Al fin el hombre que
guiaba a Pedro se detuvo. Delante tenían un hermoso parque. Tenía que ser el
parque central de esa ciudad. Vamos allá, dijo el hombre, entonces podrás
volver por la muchacha del perro y podrás tocarla, matarla o hacer lo que te
plazca con ella. Pedro se sobresaltó. Pero ¿qué es lo que está
diciendo usted? El hombre soltó su risa y esta vez sus carcajadas sonaron cavernosas
y despreciables. Entonces reanudó la marcha. Sus pasos eran enérgicos y
rápidos. Pedro lo seguía de cerca, jadeando por la ansiedad y el
miedo que sentía. El hombre entró en una edificación bastante elegante y
bonita, que parecía ser el edificio principal de gobierno de la ciudad.
Adentro, como
afuera, no había nadie. Llamaron el ascensor. Entraron en él y subieron hasta
el último piso. Allí había dos pasillos que se cruzaban e innumerables puertas.
Al fondo del pasillo más largo había una puerta decorada. Fueron hasta ella y
entraron en el recinto que guardaba.
Adentro, sobre una
mesa, había un dispositivo similar a un teléfono. El hombre rodeó la mesa y
encaró, desde el otro extremo, a Pedro. Y bien ¿te gusta? ¿Gustarme qué?
El futuro. Nosotros podemos leerte, pues la huella de tus palabras sobrevivió,
la era digital nunca acabó y podemos rastrearlos hasta el pasado, cien,
quinientos o mil años atrás. ¿En qué año estamos? Deja de preguntar esas cosas,
aquí ya no hay ni tiempo, ni espacio. Pedro seguía sudando a chorros. ¿No
era esto lo que querías? Preguntó el hombre, burlón. No, dijo Pedro, que
sentía que el pánico se apoderaba de él. Levanta la bocina y diles que quieres
volver. Pedro sintió un enorme alivio, suponiendo que era posible
regresar a Bogotá, a sus trancones, a la sopa de su mamá, a los juegos de
cartas de su papá, a las clases, a los profesores mediocres y a sus
aborrecibles compañeros de clase.
Al levantar la
bocina sintió un cimbronazo que lo sacudió, un destelló lo cegó y entonces
estuvo, otra vez, a las afueras de la ciudad, en el parque de la muchacha con
el perro. Pedro se dio cuenta de que casi no había árboles. Y en el
aire no volaban los pájaros. Y el pasto parecía de plástico, muy fino,
demasiado perfecto. Pedro miró a su lado. Ahí estaba el hombre.
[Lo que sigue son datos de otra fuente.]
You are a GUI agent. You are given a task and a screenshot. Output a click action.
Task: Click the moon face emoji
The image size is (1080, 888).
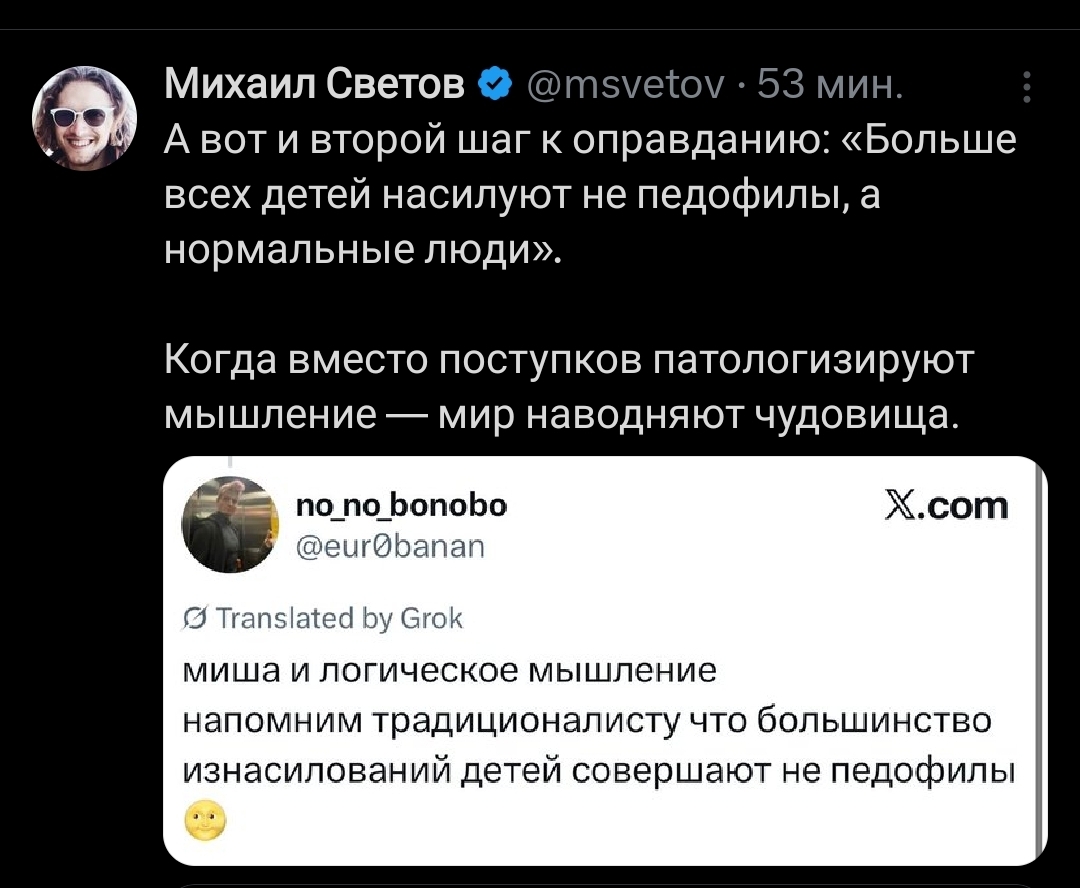click(205, 822)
Entonces se lanzó sobre él y el hombre, casi sin esfuerzo, lo lanzó con una
llave por el aire; Pedro cayó sobre el césped, que era como un colchón, sin
hacerse daño.
El perro le lamió
la cara, llenándole una de las mejillas de baba. La muchacha, que apareció a su
lado, lo ayudó a pararse. Ahora su tacto era cálido, corpóreo, real.
El hombre se reía,
sentado en el banco. Odiabas a todos, allá, en ese otro tiempo. Nunca más
volverás a odiar a nadie. Ni a amar. Nunca más sabrás quién es real. Ya no hay
nadie. Tal vez, en algún momento, traigamos a otro como tú. Y ya no recordarás
lo que era una persona real. Disfrútalo, pues no hay nadie que pueda ocuparse
de regresarte de donde te sacamos. Al levantar esa bocina terminaste de
sincronizarte con este nuevo tiempo, que es el no-tiempo. Aquí están todas las
edades, todas las cosas, todas las posibilidades. Ya aprenderás a moverte. Por
ahora debes afrontar la gran inquietud. Pero no te preocupes; ahora tienes lo
que quieres. Estás en el futuro, lejos de todos esos idiotas, como los
llamabas. Descansa en paz y haz lo que te plazca con esta nueva oportunidad que
se abre ante ti. Eres el único de tu tiempo que ha podido venir y ver esto.
El hombre se
desvaneció en el aire. La muchacha seguía al lado de Pedro. Se miraron
fijamente. Pedro ya no sentía ninguna fobia social; en lugar de esto
lo inundaba una duda insondable, imposible de resolver, abrumadora y punzante.